* EXCERPTED TEXT:
========================================================================
But sometimes things get a little too cute.

Enter Johnson & Johnson Inc. ($JNJ) and the “Texas Two-Step” (also called “divisive” or “divisional” mergers). The Texas Two-Step is a way of describing when a company with a f*ck ton of potential tort liabilities — in the case of JNJ, liabilities arising out of suits alleging that JNJ’s baby powder caused ovarian cancer — (i) uses obscure Texas corporation law (from the Texas Business Organization Code) to spinout a Sh*tco artificially housing any potential tort liability from a HealthyCo and then (ii) files that Sh*tco for bankruptcy to avail it of the bankruptcy code’s channeling injunction provision and claims management process (which was designed for asbestos cases but has since been used in a variety of cases, including Takata and Purdue Pharma). This has the effect of limiting HealthyCo’s overall liability.

If that sounds shady as f*ck to you … well … you’re not wrong.

My response:

Read the whole thing.


3. Popular Information

Judd Legum did some digging on a story The Bulwark started and it’s great stuff:

What is West Nova News? And what does it have to do with Ian Prior, the former spokesperson for Attorney General Jeff Sessions? This is where things get interesting. 

West Nova News appears to be a standard local news website. It is not. Rather it is part of a massive network of websites linked to "conservative businessman Brian Timpone." There are more than 1300 sites currently in the network, including at least 28 that operate in Virginia. 

The sites in Virginia look identical and feature much of the same content. Most of the articles do not have a byline and are automatically generated. . . .
========================================================================
* USING THE INFORMATION:
[1] Render this sentence from the excerpt into Spanish: "West Nova News appears to be a standard local news website."
[2] Reproduce the stretch of the excerpt from "Read the whole" through "operate in Virginia.", swapping "network" for "chain".
[3] Answer these questions using the excerpt:
(a) Which company does the excerpt connect to the "Texas Two-Step"?
(b) How many sites are currently in the network linked to Brian Timpone?
(c) What position did Ian Prior formerly hold?
========================================================================
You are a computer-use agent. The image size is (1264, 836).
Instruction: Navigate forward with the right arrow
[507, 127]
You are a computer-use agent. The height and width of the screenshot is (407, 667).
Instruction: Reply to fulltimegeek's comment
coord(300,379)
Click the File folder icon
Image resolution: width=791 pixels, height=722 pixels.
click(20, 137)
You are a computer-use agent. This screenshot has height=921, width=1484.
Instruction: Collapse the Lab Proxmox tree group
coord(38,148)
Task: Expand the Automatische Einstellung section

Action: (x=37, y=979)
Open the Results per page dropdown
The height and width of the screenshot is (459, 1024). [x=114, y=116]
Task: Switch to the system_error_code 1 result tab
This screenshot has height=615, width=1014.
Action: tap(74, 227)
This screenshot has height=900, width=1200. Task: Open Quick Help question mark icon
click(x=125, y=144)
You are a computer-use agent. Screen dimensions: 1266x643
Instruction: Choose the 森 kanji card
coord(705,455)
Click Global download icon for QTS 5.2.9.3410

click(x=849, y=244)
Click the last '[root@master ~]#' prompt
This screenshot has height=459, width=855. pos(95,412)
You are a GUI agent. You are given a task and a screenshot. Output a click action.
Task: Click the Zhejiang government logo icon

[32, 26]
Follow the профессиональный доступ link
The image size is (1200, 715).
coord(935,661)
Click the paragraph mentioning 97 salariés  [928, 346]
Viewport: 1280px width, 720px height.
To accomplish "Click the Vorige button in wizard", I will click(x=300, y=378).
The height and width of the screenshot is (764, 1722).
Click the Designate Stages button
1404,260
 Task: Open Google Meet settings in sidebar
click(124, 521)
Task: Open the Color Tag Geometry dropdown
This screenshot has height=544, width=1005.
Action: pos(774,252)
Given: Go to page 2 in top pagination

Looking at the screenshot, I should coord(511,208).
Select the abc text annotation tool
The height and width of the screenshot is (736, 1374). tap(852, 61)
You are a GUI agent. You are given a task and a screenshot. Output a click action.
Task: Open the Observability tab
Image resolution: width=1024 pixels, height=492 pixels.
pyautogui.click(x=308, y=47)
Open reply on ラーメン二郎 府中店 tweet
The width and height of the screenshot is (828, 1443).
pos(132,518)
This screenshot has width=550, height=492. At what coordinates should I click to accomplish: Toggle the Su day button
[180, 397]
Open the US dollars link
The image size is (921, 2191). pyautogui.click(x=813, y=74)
========================================================================
* RESPONSES FOR EACH TASK:
[1] West Nova News parece ser un sitio web estándar de noticias locales.

[2]
Read the whole thing.


3. Popular Information

Judd Legum did some digging on a story The Bulwark started and it’s great stuff:

What is West Nova News? And what does it have to do with Ian Prior, the former spokesperson for Attorney General Jeff Sessions? This is where things get interesting. 

West Nova News appears to be a standard local news website. It is not. Rather it is part of a massive chain of websites linked to "conservative businessman Brian Timpone." There are more than 1300 sites currently in the chain, including at least 28 that operate in Virginia.

[3]
(a) Johnson & Johnson Inc. ($JNJ)
(b) More than 1300
(c) Spokesperson for Attorney General Jeff Sessions